Second, the reality is that economic market forces will determine the relative attractiveness of our specialty compared to others over time. But by what means can we ensure that market forces are aligned with recruiting and retaining talent in our field? The authors correctly suggest that enhancing reimbursement for cognitive specialties will help. But how? It is time for us as a specialty to acknowledge that we have not taken ownership over the very instruments that make our specialty so important to the public good. When a new cancer drug is approved, only an oncologist can prescribe it. When the newest, fanciest “bla-bla-bla-mu-mab” is approved to treat a rheumatologic or inflammatory disorder, only the specialists who treat those disorders will prescribe it. But when a new antibiotic is approved, any person with a license to practice medicine, or licensed as an allied health professional, can prescribe the drug. The paradox is striking. Antibiotics are the most powerful, life-saving drugs in all of pharmacopoeia [3, 4]. No other treatments come close to matching their power to reduce morbidity and mortality. And when they are misused, we waste that power—we simply give it away and lose it for future generations. Yet these precious, societal trusts can be prescribed by anyone and do not require any special training or expertise to use.

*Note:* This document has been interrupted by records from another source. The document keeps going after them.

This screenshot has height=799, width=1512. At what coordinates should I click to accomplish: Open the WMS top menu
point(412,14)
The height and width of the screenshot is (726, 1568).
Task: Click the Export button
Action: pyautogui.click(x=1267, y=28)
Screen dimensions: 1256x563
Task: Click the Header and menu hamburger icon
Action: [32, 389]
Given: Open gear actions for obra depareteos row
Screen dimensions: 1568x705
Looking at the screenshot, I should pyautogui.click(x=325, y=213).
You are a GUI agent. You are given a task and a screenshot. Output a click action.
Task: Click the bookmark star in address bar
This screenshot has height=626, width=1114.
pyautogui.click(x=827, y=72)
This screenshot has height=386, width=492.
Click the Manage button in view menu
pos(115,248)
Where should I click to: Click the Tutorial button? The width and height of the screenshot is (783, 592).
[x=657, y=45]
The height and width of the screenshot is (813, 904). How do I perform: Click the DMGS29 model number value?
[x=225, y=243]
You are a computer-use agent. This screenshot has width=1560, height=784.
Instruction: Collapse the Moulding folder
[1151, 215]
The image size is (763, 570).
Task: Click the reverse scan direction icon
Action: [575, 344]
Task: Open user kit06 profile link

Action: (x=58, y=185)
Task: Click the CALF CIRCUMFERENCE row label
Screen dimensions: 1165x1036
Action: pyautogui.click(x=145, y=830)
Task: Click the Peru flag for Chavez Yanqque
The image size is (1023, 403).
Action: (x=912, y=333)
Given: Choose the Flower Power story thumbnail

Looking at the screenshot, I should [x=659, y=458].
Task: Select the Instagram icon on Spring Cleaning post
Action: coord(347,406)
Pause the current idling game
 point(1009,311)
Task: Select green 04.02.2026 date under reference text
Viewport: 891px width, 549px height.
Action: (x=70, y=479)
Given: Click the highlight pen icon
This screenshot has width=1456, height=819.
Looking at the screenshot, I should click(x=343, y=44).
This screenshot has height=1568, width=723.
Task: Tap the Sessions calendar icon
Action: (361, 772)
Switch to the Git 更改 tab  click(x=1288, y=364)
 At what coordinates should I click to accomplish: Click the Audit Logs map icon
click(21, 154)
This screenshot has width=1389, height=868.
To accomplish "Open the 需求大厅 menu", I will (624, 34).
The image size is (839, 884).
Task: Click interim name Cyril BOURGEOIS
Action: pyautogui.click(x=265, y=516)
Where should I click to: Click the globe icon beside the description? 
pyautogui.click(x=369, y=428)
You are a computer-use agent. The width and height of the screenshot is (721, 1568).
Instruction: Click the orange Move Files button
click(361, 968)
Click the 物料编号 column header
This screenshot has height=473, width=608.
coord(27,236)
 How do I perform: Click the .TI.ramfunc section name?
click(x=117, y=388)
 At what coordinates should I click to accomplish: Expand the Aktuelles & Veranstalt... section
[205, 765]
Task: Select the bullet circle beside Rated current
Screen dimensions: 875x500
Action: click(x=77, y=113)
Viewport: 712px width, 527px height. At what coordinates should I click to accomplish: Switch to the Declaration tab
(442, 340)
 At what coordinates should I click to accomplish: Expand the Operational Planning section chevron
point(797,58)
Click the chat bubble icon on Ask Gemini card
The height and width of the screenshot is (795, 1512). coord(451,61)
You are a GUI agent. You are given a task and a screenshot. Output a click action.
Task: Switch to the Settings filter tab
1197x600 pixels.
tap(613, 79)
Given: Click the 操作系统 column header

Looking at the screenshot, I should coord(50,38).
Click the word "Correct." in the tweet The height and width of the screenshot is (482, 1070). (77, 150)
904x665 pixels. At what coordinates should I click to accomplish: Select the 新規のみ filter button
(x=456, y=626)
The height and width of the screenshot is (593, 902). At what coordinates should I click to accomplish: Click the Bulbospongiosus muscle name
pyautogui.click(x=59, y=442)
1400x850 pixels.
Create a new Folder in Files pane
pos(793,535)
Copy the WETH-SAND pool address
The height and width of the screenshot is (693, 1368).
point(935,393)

It’s too late to put the penicillin genie back in the bottle. But at the very least, we should be advocating for statutory and/or regulatory reform for all newly approved antibiotics, such that they can only be prescribed by someone who has been trained or certified to have expertise in their use. Such a requirement will establish an economic driver to align market forces with the need to ensure top talent continues to enter our field, enabling us to steward the health of the public for the foreseeable future. It is time for us as individual practitioners, and for the societies who represent us, to make this a priority issue for policy reform going forward.

Note

Potential conflicts of interest. AcB. S. reports personal fees from Cempra, The Medicines Company, Medimmune, PTC Therapeutics, Tetraphase, AstraZeneca, Merck, Genentech, Forge, other from Motif, BioAIM, Synthetic Biologics, and Mycomed, outside the submitted work. The author has submitted the ICMJE Form for Disclosure of Potential Conflicts of Interest. Conflicts that the editors consider relevant to the content of the manuscript have been disclosed.